▸ What is expected
Search term "will": copy each line of the records that contains it.

[Saved entries]
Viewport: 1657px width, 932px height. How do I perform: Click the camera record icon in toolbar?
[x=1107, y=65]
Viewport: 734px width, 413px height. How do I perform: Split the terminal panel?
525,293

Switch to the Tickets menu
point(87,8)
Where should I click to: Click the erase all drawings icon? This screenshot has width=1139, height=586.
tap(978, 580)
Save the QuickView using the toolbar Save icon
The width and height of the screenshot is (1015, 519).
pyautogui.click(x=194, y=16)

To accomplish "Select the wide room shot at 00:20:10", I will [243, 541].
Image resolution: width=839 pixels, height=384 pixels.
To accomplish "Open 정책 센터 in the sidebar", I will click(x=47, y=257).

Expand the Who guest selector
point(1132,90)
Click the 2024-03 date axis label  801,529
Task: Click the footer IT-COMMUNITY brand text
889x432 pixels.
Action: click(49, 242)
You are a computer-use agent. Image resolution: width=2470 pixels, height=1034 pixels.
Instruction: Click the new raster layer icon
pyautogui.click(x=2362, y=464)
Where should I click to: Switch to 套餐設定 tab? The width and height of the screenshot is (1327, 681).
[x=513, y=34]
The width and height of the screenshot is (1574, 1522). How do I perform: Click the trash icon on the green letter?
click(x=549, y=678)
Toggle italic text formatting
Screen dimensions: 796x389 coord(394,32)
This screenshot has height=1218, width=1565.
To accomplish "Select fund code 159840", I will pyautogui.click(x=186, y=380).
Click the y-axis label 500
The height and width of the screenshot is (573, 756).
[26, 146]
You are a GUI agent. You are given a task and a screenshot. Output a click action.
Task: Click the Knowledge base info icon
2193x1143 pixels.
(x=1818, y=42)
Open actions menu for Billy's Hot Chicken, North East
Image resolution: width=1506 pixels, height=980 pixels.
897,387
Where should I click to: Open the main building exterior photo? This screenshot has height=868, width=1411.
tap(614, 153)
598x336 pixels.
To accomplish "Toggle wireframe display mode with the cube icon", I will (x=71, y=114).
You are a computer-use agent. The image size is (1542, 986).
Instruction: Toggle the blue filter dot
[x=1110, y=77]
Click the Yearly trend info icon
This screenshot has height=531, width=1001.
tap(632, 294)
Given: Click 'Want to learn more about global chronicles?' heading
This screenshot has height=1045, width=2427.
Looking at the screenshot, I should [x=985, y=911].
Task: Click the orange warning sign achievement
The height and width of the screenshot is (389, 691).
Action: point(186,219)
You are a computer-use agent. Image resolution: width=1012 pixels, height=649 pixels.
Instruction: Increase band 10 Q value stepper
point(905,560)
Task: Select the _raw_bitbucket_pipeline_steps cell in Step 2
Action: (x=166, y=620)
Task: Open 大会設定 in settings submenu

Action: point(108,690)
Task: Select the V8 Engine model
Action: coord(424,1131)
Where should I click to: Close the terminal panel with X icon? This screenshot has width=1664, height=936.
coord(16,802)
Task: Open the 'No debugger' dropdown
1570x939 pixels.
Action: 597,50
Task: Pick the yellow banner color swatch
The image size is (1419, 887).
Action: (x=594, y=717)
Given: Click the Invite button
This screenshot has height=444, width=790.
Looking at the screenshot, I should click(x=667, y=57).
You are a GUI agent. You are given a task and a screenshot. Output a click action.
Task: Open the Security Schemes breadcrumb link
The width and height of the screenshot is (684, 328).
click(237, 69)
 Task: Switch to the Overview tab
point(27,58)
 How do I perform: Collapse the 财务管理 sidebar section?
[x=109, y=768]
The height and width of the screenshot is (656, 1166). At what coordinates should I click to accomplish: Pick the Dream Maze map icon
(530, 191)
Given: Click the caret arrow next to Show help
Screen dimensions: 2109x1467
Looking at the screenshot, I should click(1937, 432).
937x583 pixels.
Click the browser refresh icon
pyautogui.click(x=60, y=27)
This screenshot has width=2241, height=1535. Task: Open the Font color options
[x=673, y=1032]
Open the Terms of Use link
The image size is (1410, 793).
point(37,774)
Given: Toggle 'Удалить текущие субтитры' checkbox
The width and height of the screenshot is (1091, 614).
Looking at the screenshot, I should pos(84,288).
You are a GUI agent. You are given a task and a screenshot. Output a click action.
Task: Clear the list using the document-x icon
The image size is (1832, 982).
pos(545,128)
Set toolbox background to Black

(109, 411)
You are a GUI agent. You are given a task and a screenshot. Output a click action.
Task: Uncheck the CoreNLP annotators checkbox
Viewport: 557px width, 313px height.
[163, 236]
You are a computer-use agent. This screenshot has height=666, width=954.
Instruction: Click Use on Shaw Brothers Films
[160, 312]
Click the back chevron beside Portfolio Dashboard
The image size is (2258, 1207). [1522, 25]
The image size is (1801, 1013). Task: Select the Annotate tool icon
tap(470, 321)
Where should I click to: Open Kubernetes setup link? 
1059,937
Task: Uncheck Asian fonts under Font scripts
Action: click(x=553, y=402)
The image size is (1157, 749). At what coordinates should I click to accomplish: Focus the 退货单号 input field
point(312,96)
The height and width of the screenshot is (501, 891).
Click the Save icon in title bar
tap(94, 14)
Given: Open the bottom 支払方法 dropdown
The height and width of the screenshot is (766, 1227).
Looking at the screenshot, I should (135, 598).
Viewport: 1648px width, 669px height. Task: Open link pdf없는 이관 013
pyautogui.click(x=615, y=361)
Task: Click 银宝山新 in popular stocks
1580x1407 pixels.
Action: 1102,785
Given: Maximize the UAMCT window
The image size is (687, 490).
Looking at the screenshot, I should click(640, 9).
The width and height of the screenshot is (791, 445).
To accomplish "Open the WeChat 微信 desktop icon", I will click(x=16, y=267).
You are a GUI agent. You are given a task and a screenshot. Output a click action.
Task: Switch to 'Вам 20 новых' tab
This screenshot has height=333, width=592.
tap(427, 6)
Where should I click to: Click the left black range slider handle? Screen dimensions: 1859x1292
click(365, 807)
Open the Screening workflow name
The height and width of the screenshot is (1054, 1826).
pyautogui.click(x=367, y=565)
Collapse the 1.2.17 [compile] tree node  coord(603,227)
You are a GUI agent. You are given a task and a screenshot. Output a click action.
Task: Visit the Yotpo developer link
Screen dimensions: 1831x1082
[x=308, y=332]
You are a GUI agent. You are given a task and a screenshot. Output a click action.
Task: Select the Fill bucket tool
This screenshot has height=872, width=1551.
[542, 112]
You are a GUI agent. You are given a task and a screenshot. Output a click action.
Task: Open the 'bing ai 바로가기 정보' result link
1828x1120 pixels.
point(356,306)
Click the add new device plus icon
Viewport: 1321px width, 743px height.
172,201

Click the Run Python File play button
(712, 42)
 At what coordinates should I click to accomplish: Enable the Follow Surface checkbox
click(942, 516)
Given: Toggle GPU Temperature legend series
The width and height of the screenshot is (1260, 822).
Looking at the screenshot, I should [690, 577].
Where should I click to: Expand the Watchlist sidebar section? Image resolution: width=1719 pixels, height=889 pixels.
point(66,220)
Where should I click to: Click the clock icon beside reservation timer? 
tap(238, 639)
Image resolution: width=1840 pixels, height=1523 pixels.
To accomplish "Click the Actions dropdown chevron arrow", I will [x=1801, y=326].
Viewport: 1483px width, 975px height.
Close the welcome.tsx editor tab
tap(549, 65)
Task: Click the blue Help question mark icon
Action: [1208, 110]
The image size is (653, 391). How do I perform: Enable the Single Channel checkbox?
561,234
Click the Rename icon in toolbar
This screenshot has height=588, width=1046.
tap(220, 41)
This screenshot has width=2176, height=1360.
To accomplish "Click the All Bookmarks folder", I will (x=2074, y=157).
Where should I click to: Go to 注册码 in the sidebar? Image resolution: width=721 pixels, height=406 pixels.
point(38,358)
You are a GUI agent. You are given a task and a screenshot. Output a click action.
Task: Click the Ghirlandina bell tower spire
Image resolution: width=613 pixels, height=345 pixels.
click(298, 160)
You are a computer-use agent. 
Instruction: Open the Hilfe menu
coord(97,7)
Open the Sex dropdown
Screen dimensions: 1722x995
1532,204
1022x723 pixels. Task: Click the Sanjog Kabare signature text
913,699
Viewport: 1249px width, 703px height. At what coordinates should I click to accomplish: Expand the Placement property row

▸ Answer to this problem
To accomplish "Select the wide room shot at 00:20:10", I will [243, 541].
To accomplish "Open 정책 센터 in the sidebar", I will click(x=47, y=257).
To accomplish "Select fund code 159840", I will pyautogui.click(x=186, y=380).
To accomplish "Toggle wireframe display mode with the cube icon", I will (x=71, y=114).
To accomplish "Open the WeChat 微信 desktop icon", I will click(x=16, y=267).
To accomplish "Click the Actions dropdown chevron arrow", I will [x=1801, y=326].
To accomplish "Click the All Bookmarks folder", I will (x=2074, y=157).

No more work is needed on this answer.